--- What to work on ---
Reprint all entries without any alteration.

--- Dataset excerpts ---
..........

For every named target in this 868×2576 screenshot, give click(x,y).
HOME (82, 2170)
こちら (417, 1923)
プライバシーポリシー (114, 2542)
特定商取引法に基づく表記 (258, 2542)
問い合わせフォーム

..........

--- Task solution ---
For every named target in this 868×2576 screenshot, give click(x,y).
HOME (82, 2170)
こちら (417, 1923)
プライバシーポリシー (114, 2542)
特定商取引法に基づく表記 (258, 2542)
問い合わせフォーム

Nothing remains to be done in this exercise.